Task objective: Below is a listing; retype exactly the lines between the one containing "[WhatsApp] (22, 2177)" and the one containing "Blogue (66, 1185)", inclusive, minus the pictures.

Data section:
################

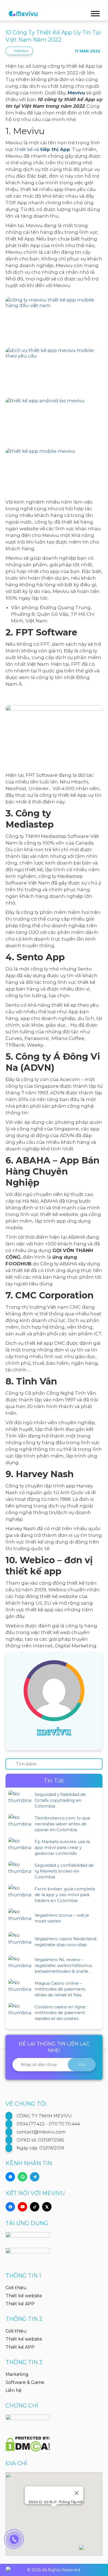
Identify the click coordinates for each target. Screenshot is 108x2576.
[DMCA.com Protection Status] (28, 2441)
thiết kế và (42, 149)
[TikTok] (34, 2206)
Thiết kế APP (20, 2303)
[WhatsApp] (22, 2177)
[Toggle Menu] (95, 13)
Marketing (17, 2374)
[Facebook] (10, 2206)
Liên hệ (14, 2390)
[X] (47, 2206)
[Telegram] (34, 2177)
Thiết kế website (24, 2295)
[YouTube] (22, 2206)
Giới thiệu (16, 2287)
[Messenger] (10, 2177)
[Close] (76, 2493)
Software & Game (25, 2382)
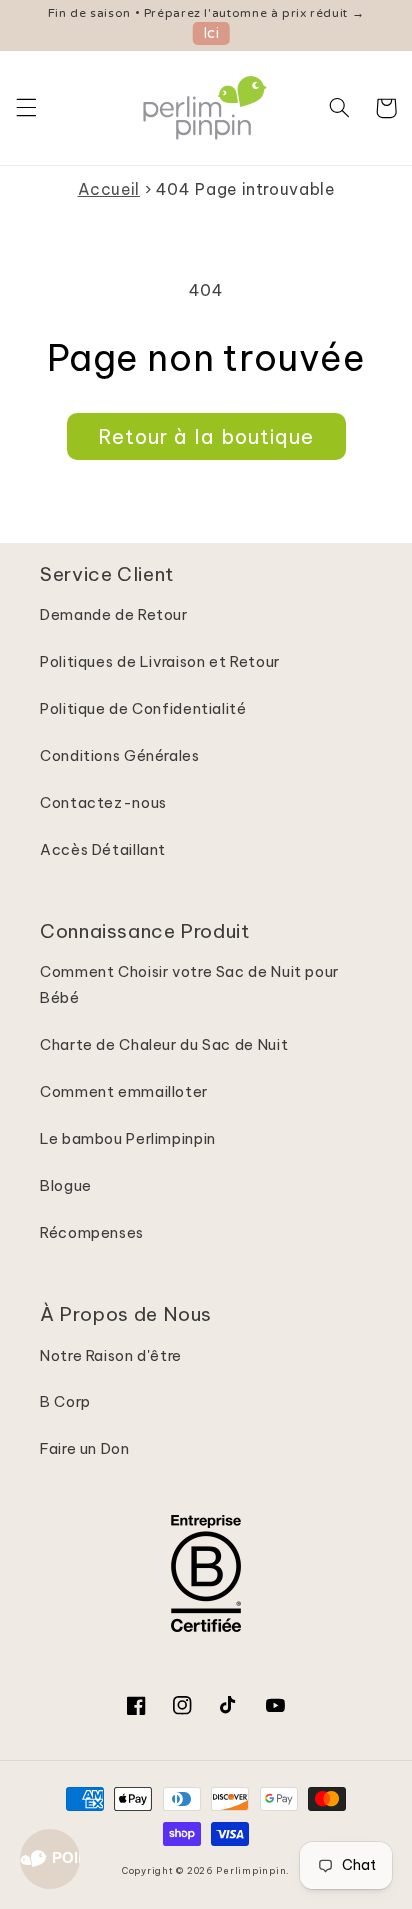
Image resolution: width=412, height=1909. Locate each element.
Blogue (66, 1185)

################

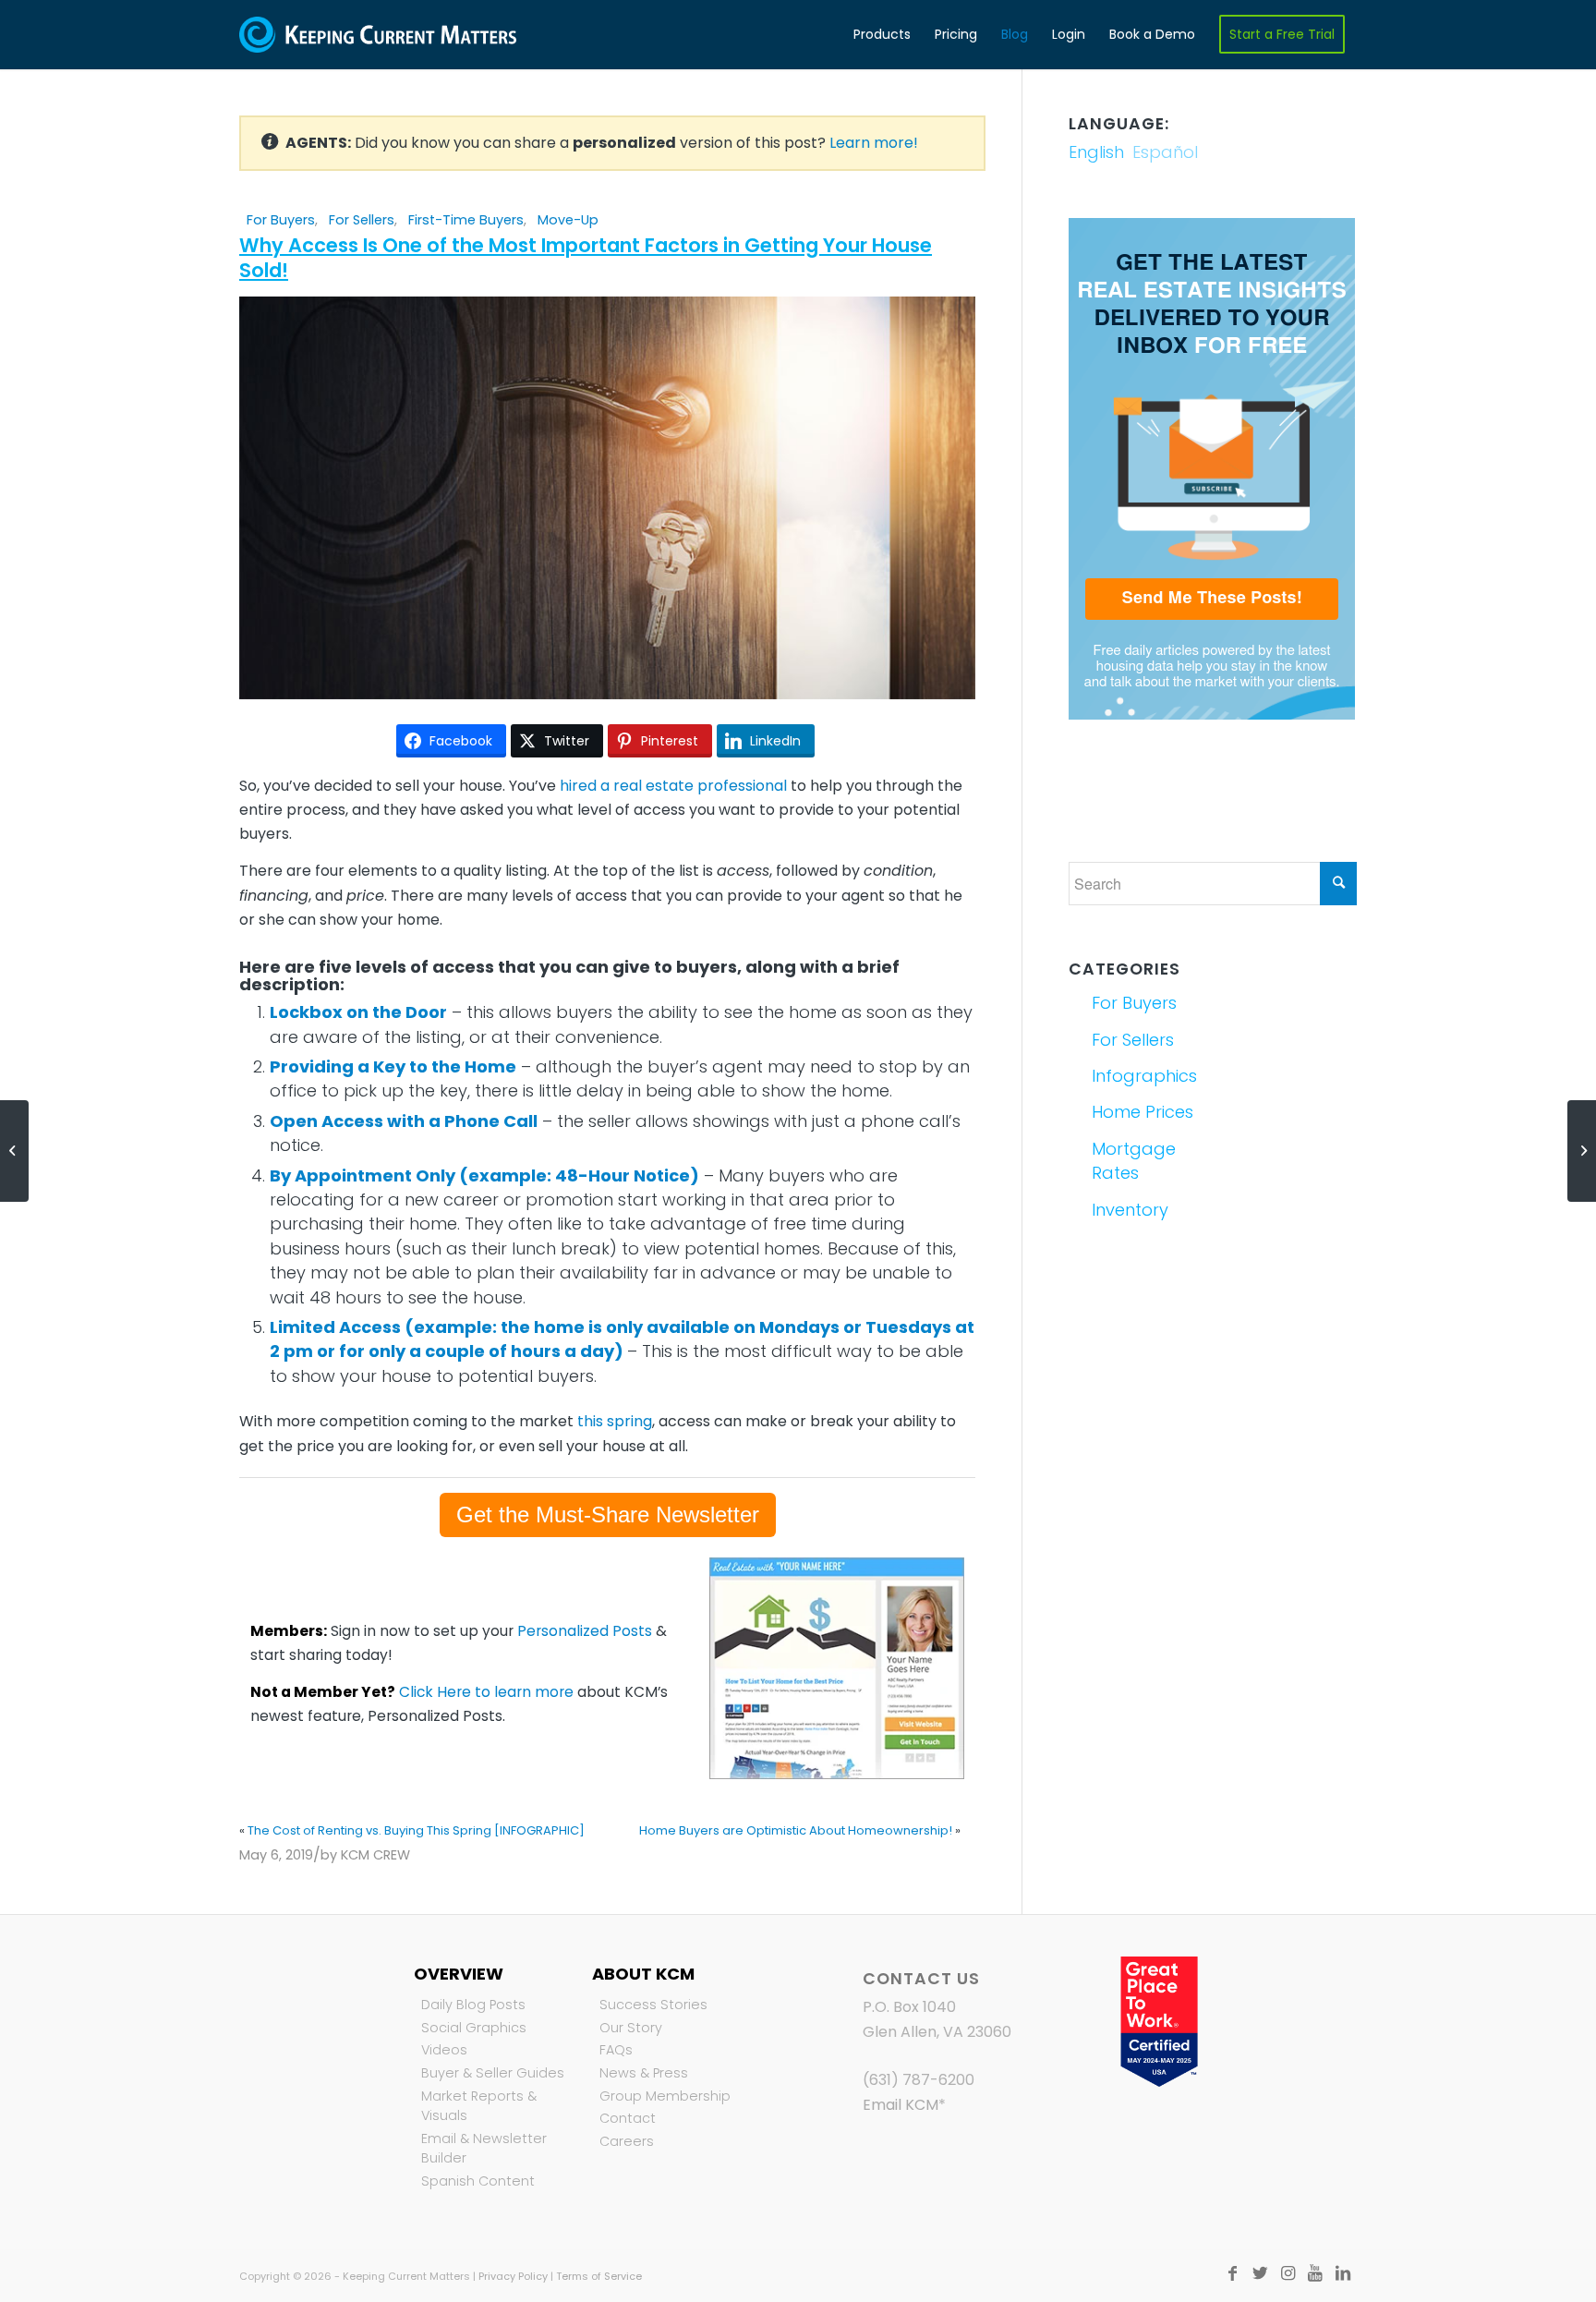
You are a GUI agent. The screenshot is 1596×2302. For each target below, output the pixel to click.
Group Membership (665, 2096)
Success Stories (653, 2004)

################

Response area:
[WhatsApp] (22, 2177)
[Toggle Menu] (95, 13)
Marketing (17, 2374)
[Facebook] (10, 2206)
Liên hệ (14, 2390)
[X] (47, 2206)
[Telegram] (34, 2177)
Thiết kế website (24, 2295)
[YouTube] (22, 2206)
Giới thiệu (16, 2287)
[Messenger] (10, 2177)
[Close] (76, 2493)
Software & Game (25, 2382)
Image resolution: width=412, height=1909. Locate each element.
Blogue (66, 1185)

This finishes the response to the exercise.